Nel caso della sentenza di condanna a Filippo Turetta l’opinione pubblica ha posto sul banco degli imputati il reato di stalking divenuto argomento caldo e, ancora oggi, al centro di un altrettanto scottante dibattito nei salotti televisivi. Perché? Per il fatto che i giudici hanno escluso le aggravanti della crudeltà e dello stalking mentre sono rimaste in piedi le accuse per omicidio aggravato dalla premeditazione, sequestro di persona e occultamento di cadavere. A fine pronunciamento della sentenza tra la rabbia e l’indignazione di molti sono sorte spontanee delle domande: “Se non quelli di Filippo Turetta, quali sono allora i comportamenti persecutori?” e ancora “Se non costituisce crudeltà 75 coltellate inferte sul corpo di Giulia, allora, quali sono gli atti da ritenersi crudeli?” Ė proprio qui il bello e il brutto del ruolo dei giudici, i quali non fanno altro che applicare le leggi a disposizione e chissà in quanti casi non sempre le valutano condivisibili.
Ogni professione ha il suo rovescio, piaccia o meno le facce della medaglia sono sempre due, da questo non si sfugge.
Due sentenze che sono state in grado di restituire ai parenti il sapore della giustizia?
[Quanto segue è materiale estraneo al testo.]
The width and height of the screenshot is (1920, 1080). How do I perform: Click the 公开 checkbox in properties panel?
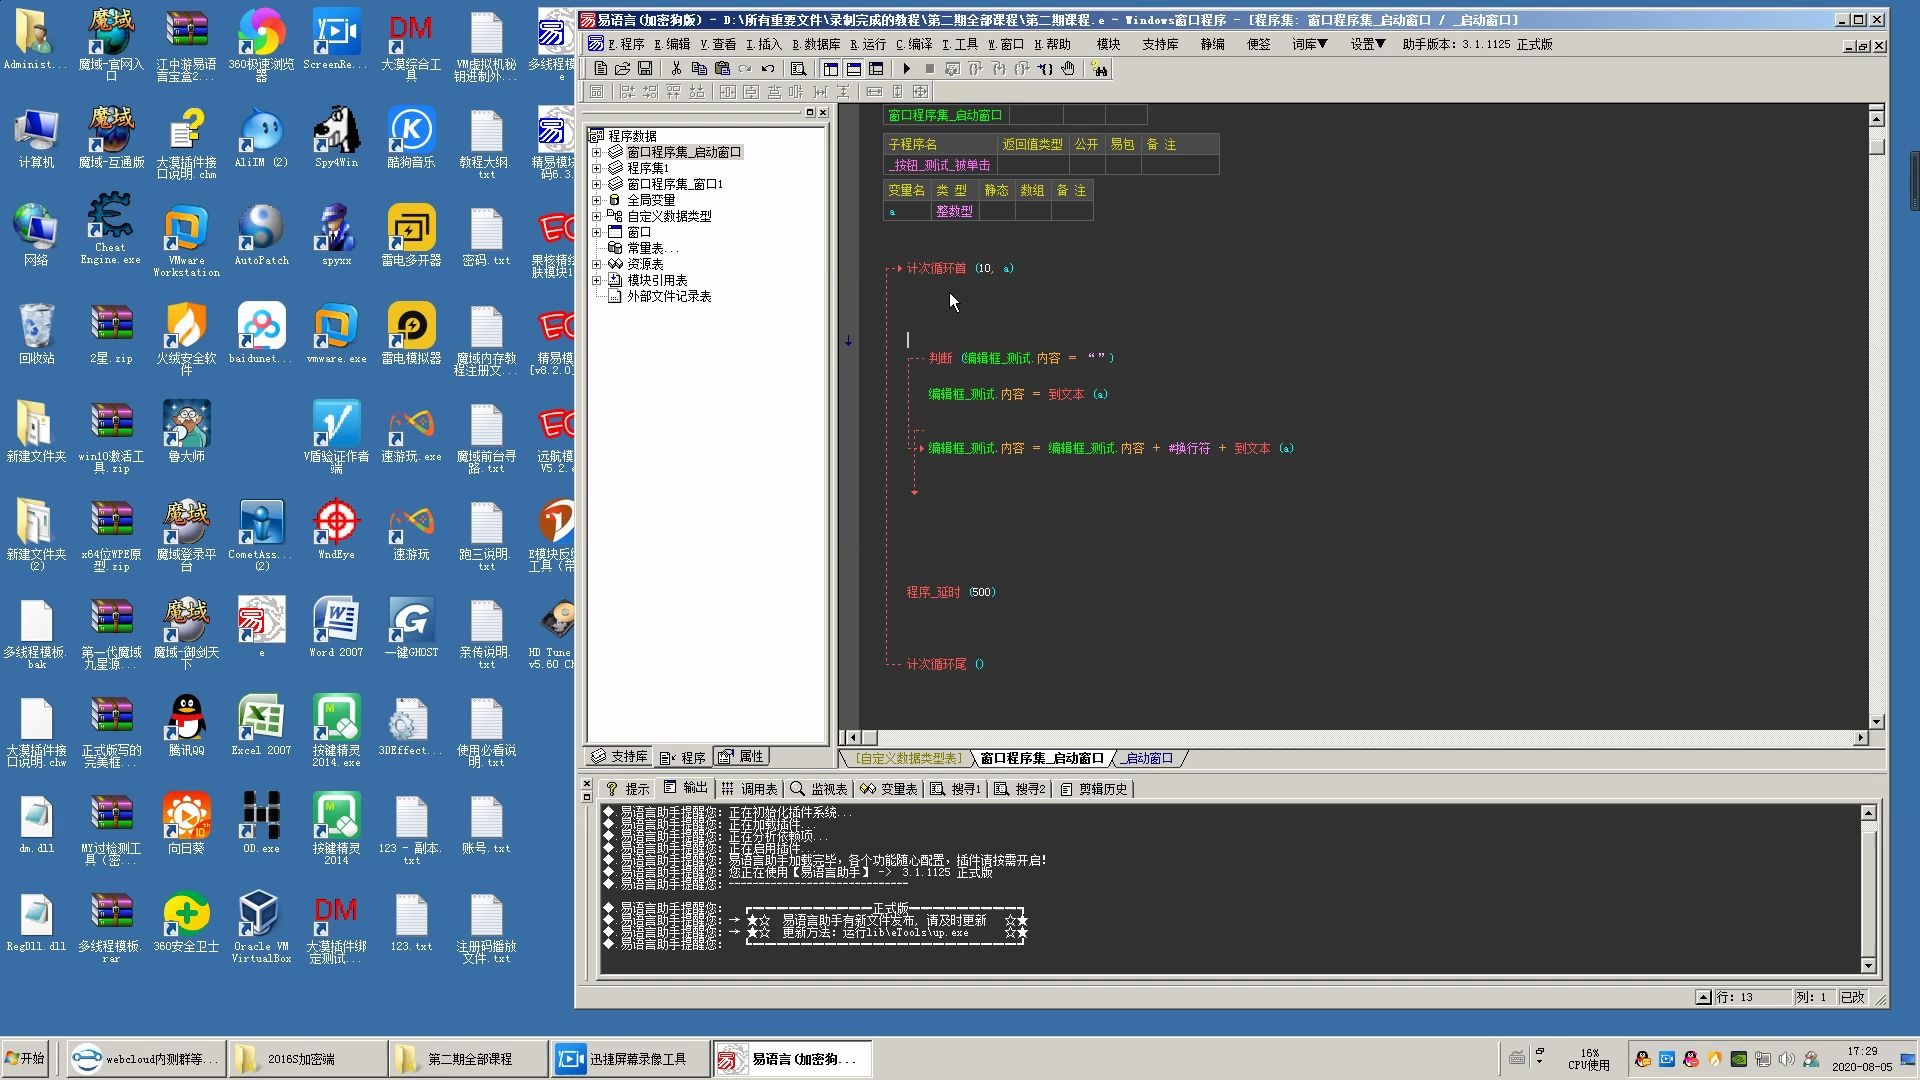tap(1084, 164)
Sicuramente anch’essi sono stati condannati al fine pena mai, nessuna tipologia di condanna sarà mai sufficiente a colmare il vuoto né a restituire le congiunte uccise barbaramente da due narcisisti malevoli.
Entrambi gli eventi di cronaca e i rispettivi risvolti giudiziari mi hanno portato a riflettere su quale possa essere la percezione di giustizia e quale rilevanza abbia per i famigliari delle vittime.
Penso che la condanna dell’assassino di una persona cara rappresenti un’essenziale fonte di conforto psicologico, oltre che una sorta di risarcimento morale, anche se da sola – la conferma mi viene dalle interviste che ho avuto modo di ascoltare da parte dei famigliari delle vittime – non è sufficiente a dare senso a una morte considerata ingiusta e cagionata per mano di chi ha preteso di avere il controllo sulla vita altrui.
La reazione per la perdita di un famigliare è personale, ogni essere umano reagisce al dolore come meglio sa fare, ciascuno con i propri tempi di elaborazione del lutto e in tale processo, la condanna, come atto sanzionatorio e riparativo, costituisce un momento fondamentale.